Graphs look more complete when there are notes and information that explain them. These include a title for the chart and axes, a legend of the graph. Sometimes even labeling the data points will be necessary. Let us look at how we add these to the graphs in R.

- The main title is added using the
**main**option in the plot function. The font, color, and size can be customized using the**font.main**,**col.main**and**cex.main**respectively. - The titles for the axes are provided using xlab and ylab attributes. These can be customized using
**font.lab**,**col.lab**and**cex.lab**like above. - You can also add some extra text inside the plot using the
**text**attribute, specifying the text to use and the coordinates to display. - The text attribute can also be used to label the data points. The text, in this case, is a vector of labels instead of a string.
- The legend can be added to a graph using the R’s
**legend()**function. Legend takes as input the coordinates, text and the symbols to be interpreted.
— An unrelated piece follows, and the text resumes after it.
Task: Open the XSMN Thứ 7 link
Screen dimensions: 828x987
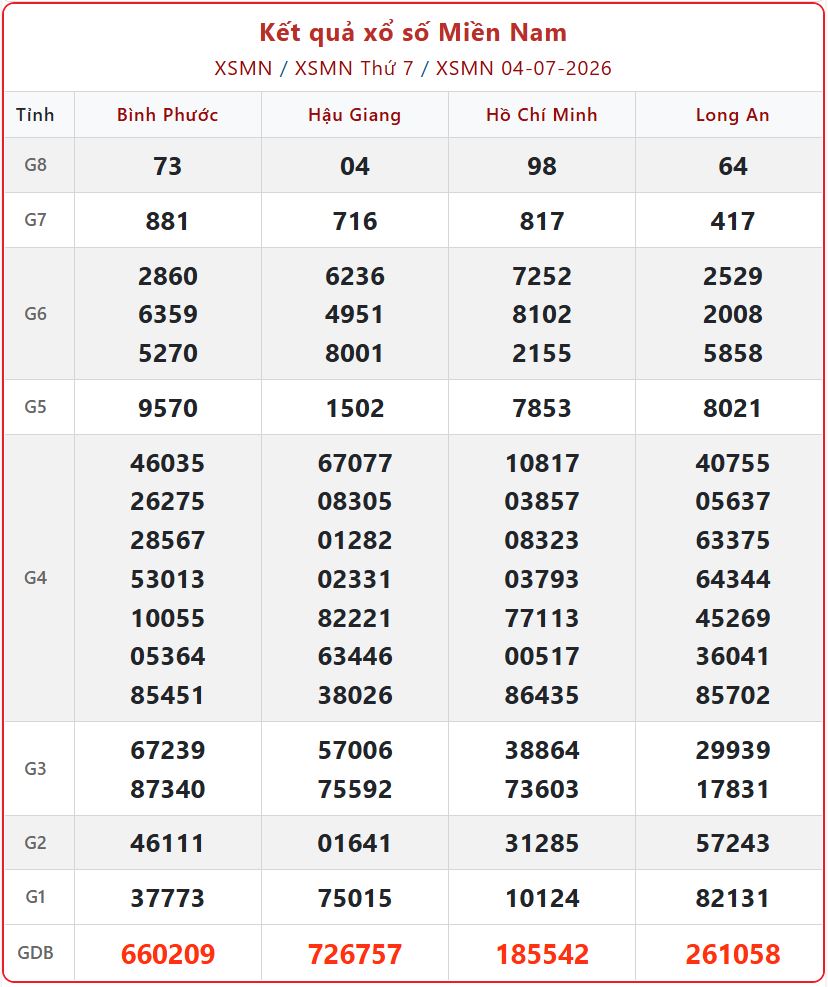Action: (354, 68)
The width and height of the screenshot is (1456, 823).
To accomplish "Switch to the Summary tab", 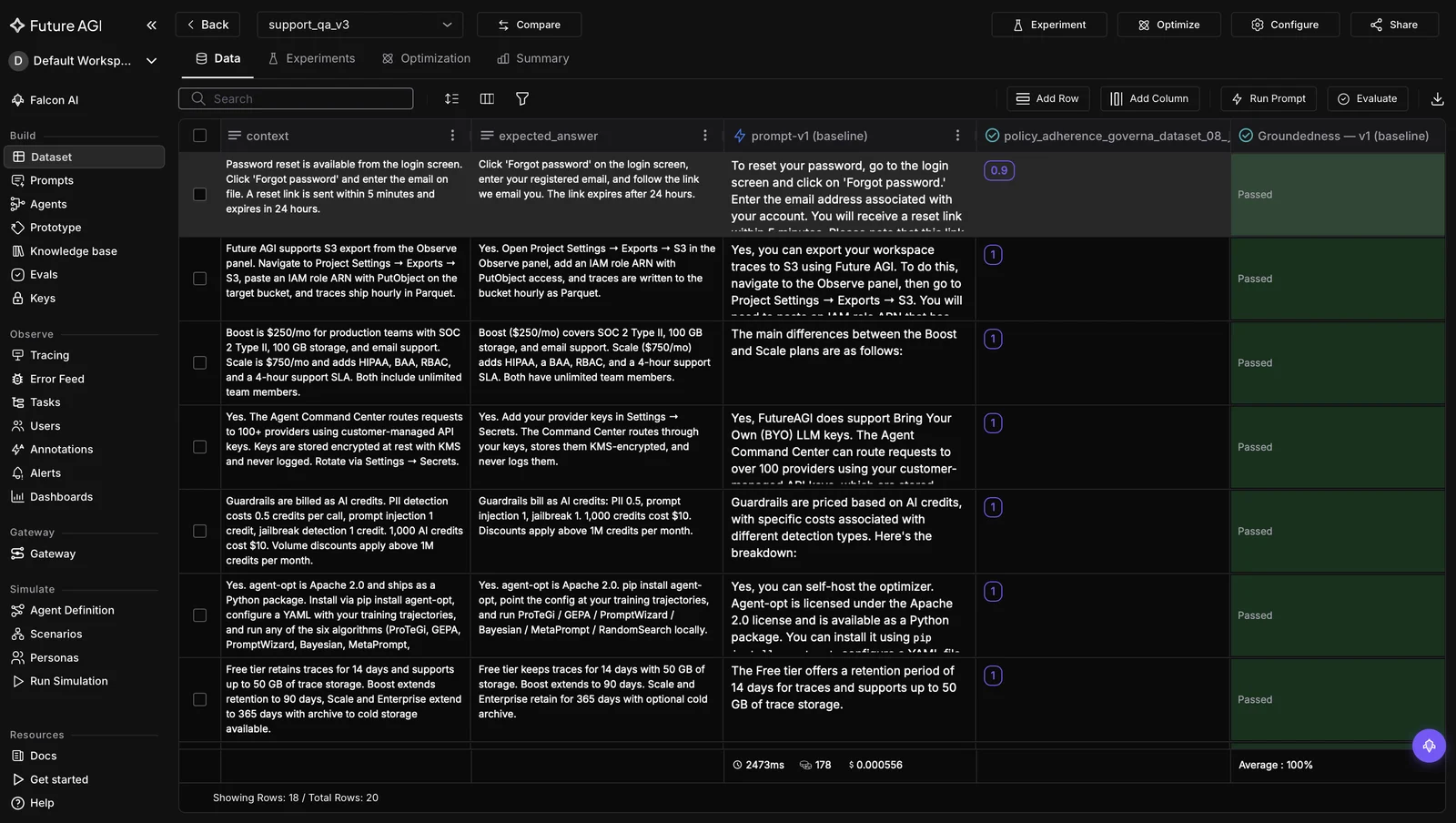I will [533, 58].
Let us look at examples illustrating these.

```
#Displaying the title with color
plot(c(1,3,5,7,9,11),c(2,7,5,10,8,10),type='o',lty=3, col='pink',lwd=4,main="This is a graph",col.main='blue')
```

```
#Same graph with xlabel and ylabel added.
> plot(c(1,3,5,7,9,11),c(2,7,5,10,8,10),type='o',lt=3,col='pink',lwd=4,main="This is a graph",col.main='blue',xlab="Time",ylab="Performance")
```

Let us add a label to each of the data points in the graph using a text attribute.

```
labelset <-c('one','three','five','seven','nine','eleven')
x1<- c(1,3,5,7,9,11)
y1 <- c(2,7,5,10,8,10)
plot(x1,y1,type='o',lty=3,col='pink',lwd=4,main="This is a graph",col.main='blue',xlab="Time",ylab="Performance")
text(x1+0.5,y1,labelset,col='red')
```

Finally, let us add a legend to the above graph using the **legend()** function.

```
> legend('topleft',inset=0.05,"Performace",lty=3,col='pink',lwd=4)
```

The position can be specified by either x and y coordinates or using a position like ‘topleft’ or ‘bottomright’. Inset refers to moving the legend box a little to the inside of the graph. The resulting graph now has a legend.

## Overlaying Graphs

R also allows two graphs to be displayed on top of each other instead of creating a new window for every graph. This is done by calling a lines() function for the second graph rather than plot() again. These are most useful when performing comparisons of metrics or among different sets of values. Let us look at an example.

```
x=seq(2,10,0.1)
y1=x^2
y2=x^3
plot(x,y1,type='l',col='red')
lines(x,y2,col='green')
legend('bottomright',inset=0.05,c("Squares","Cubes"),lty=1,col=c("red","green"),title="Graph type")
```

## Adding Lines to a Plot

Straight lines can be added to an existing plot using the simple `abline()`

function. The abline() function takes 4 arguments, a, b, h, and v. The variables a and b represent the slope and intercept. H represents the y points for horizontal lines and v represents the x points for vertical lines.

Let us look at an example to make this clear. Try executing these three statements after building the above graph for squares and cubes.

```
abline(a=4,b=5,col='blue')
abline(h=c(4,6,8),col="dark green",lty=2)
abline(v=c(4,6,8),col="dark green",lty=2)
```

The first blue line is built with the slope and intercept specified. The next sets of three horizontal and vertical lines are drawn at the specified x and y values in the dotted line style as mentioned by lty=2.

This covers the basics of plot function in R. When combined with other packages like ggplot2, R builds the most presentable and dynamic graphics as we will see in further tutorials.